Jean-Luc Godard once said that cinema was “truth at 24 frames per second”.
Like most absolutes that phrase also works in reverse: the stunt man hasn’t really been shot and the movie star can’t really fly a space-ship – we are being lied to at 24 frames per second.
What, then, do we make of the phrase “based on a true story”? Are true stories somehow truer? In the case of Robert Sarkies’ Out of the Blue, it’s true and you really wish it weren’t.
David Gray’s attack on his Aramoana neighbours in 1990, with extreme firepower and a complete absence of conscience, was inexplicable then and not much better understood now. Sarkies’ film doesn’t attempt to explain why but you do get a vivid idea of how it might have felt to be hunted by a real monster in your own backyard.
It doesn’t all work. Dialogue often seems like a shortcut to character rather than something a real person might actually say. The anachronistic use of some “greatest kiwi hits” to evoke a period where NZ music was mostly notable for its absence doesn’t help. The film goes from being unbelievable because of a clunky script to being unbelievable because we really don’t want to believe it. Once the action starts, Sarkies’ excellent direction comes to the fore and the film hits its emotional targets with admirable accuracy and power.
I must make special mention of the sound design which made the gunfire seem so un-Hollywood – I don’t know what gunfire actually sounds like but it seemed totally believable and quite terrifying.
In Little Miss Sunshine a contrived family of eccentrics (featuring Toni Colette, Greg Kinnear and the all-too-rarely-seen Alan Arkin) travel across country in a kombi van so that youngest member, Olive (Abigail Breslin), can compete in the child beauty pageant of the title. On the way they get over some extremely unlikely coincidences, and each other, to all become better people in less than a weekend.
Little Miss Sunshine has all the trappings of art-house credibility but, in fact, is as much a fantasy as The Little Mermaid. The plot is ripped straight from the Hollywood, feel-good handbook and there’s even a show-stopping final number involving the entire cast. Entertaining but shallow.
Phil Morrison’s Junebug contains more truth in a single frame than Little Miss Sunshine manages in the entire film.
Chicago art gallery owner Embeth Davidtz visits her new husband’s family in North Carolina. The usual culture-clash comedy ensues, except that it’s so much better, sweeter, and more human than usual.
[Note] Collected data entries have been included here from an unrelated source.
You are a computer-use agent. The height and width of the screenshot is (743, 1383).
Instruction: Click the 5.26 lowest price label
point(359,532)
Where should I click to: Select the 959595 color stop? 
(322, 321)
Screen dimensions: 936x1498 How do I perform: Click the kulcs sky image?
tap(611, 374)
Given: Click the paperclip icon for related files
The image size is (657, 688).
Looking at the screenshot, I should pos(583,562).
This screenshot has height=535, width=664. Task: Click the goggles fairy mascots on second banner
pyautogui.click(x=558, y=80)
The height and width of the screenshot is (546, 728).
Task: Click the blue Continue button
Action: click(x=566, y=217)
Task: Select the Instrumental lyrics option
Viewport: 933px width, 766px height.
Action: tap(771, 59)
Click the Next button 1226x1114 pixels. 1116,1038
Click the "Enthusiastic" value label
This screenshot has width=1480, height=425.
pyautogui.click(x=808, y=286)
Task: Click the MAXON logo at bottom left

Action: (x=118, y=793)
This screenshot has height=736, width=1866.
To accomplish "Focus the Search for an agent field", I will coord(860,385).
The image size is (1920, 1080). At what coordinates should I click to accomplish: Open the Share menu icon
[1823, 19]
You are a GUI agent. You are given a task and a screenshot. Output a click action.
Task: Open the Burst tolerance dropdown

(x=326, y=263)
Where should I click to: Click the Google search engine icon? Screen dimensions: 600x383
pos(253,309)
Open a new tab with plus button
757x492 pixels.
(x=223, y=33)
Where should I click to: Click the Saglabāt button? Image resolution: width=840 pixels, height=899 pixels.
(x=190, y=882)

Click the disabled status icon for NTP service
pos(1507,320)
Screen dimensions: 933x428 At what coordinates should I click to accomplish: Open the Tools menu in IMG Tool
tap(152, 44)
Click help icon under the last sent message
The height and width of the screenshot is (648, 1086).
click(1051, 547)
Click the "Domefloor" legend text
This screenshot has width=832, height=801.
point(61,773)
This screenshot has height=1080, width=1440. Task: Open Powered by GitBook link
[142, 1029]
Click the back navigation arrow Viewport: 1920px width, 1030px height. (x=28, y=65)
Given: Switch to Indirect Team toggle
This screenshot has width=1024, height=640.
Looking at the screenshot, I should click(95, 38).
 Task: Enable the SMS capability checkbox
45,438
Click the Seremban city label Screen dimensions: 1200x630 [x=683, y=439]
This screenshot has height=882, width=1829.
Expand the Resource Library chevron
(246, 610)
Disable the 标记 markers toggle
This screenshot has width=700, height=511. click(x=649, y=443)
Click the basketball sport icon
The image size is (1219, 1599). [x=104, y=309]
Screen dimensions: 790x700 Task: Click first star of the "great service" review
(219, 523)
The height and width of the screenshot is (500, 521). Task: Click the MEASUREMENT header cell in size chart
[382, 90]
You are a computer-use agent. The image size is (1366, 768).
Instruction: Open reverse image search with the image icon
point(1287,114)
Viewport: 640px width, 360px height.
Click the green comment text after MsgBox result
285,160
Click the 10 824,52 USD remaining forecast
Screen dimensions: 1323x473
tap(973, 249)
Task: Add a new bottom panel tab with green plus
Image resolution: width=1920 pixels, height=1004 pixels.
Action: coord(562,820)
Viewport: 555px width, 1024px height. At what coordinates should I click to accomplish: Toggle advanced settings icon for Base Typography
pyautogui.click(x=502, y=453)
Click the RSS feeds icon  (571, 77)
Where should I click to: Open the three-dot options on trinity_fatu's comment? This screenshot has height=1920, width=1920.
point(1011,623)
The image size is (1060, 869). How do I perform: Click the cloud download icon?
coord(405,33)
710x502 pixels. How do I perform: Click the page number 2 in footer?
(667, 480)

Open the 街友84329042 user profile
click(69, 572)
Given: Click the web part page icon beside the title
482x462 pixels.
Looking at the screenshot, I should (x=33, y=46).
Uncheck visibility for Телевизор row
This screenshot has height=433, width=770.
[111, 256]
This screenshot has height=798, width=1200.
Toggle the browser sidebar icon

The acting is first-rate throughout (Amy Adams was Academy Award nominated as the delightfully appalling Ashley) but it is Davidtz who really shines. We see the whole community through her eyes and her performance could have sold them all out in a heartbeat. Instead, she grows to love them and so do we.
My enjoyment of this film was considerably enhanced by a lovely soundtrack and the catchiest theme song of the year so far: Syreeta’s Harmour Love was written and produced by her husband Stevie Wonder in 1975 and it makes me want to buy an iPod so I can carry it around with me forever.
Printed in Wellington’s Capital Times on Wednesday 18 October, 2006.
Update: I forgot to ‘fess up to the conflicts of interest with Junebug – it is also playing at the Academy Cinema in Auckland, whose web site I designed and maintain. It is distributed by Arkles Entertainment who I have done work for in the past.